Ask for investigation output before implementation

A high-performing prompt explicitly blocks early fixing. For example:

Use systematic-debugging. First produce root-cause investigation findings and the top 2 hypotheses with evidence for each. Do not suggest code changes yet.

This improves answer quality because it creates a checkpoint between symptom reading and code editing.

Force one hypothesis at a time

A common failure mode is mixing several possible causes into one patch. Ask for:

• the leading hypothesis
• the smallest test that would falsify it
• what result would confirm it

That keeps the workflow aligned with the skill’s intent.

Improve prompts for flaky-test scenarios

When using systematic-debugging for Debugging on flaky tests, provide:

• pass/fail frequency
• whether failures correlate with parallelism or CI
• any use of sleeps, waits, retries, or polling
• the exact event or state the test is trying to observe

This makes it much easier for the model to recognize when condition-based-waiting.md is the relevant companion pattern.

Use source-adjacent files, not just SKILL.md

If the first output feels generic, point the model at the supporting docs:

• root-cause-tracing.md for downstream symptoms
• condition-based-waiting.md for timing/race issues
• defense-in-depth.md for validation strategy
• find-polluter.sh for test pollution

The skill gets better when the agent uses the specialized companion material, not just the headline workflow.

Tighten the scope after the first pass

If the first result is broad, refine with:

• the exact subsystem to inspect
• the suspected boundary where bad data enters
• the first commit where the issue appeared
• the smallest failing reproduction

Broad debugging prompts often produce broad debugging plans. Narrow scope produces better root-cause work.

Improve the final fix, not just the diagnosis

After root cause is found, ask for:

• the minimal fix
• one regression test
• one validation layer that prevents recurrence

This is where defense-in-depth.md becomes useful.
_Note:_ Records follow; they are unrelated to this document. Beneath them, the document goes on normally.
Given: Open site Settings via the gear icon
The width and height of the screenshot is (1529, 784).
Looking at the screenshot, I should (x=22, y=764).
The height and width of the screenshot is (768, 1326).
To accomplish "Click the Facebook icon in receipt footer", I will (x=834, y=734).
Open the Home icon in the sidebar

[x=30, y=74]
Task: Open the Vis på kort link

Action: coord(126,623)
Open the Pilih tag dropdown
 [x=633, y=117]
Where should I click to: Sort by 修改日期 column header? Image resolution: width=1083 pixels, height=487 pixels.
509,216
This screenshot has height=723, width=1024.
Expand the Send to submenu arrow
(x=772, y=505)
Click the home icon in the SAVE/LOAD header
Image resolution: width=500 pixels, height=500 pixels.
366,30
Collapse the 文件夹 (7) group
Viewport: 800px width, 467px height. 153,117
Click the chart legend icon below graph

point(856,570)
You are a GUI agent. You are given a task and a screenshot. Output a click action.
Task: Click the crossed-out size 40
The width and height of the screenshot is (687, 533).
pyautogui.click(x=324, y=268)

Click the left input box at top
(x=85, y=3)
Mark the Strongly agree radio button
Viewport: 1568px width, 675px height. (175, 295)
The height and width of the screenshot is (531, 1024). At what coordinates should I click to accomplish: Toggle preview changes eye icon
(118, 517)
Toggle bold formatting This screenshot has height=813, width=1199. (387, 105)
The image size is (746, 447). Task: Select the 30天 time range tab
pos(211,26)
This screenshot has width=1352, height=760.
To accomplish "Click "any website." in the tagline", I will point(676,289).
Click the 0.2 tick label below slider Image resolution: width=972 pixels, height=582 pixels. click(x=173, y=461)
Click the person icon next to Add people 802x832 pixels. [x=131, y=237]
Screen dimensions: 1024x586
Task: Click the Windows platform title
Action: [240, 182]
If the bug came from invalid inputs or bypassable assumptions, a single patch may not be enough.

Watch for these common failure modes

Poor systematic-debugging usage usually comes from:

• incomplete error text
• no reliable reproduction
• asking for fixes too early
• changing multiple things between test runs
• treating the first plausible explanation as proven

If you avoid those, the skill becomes much more valuable than a generic “debug this” prompt.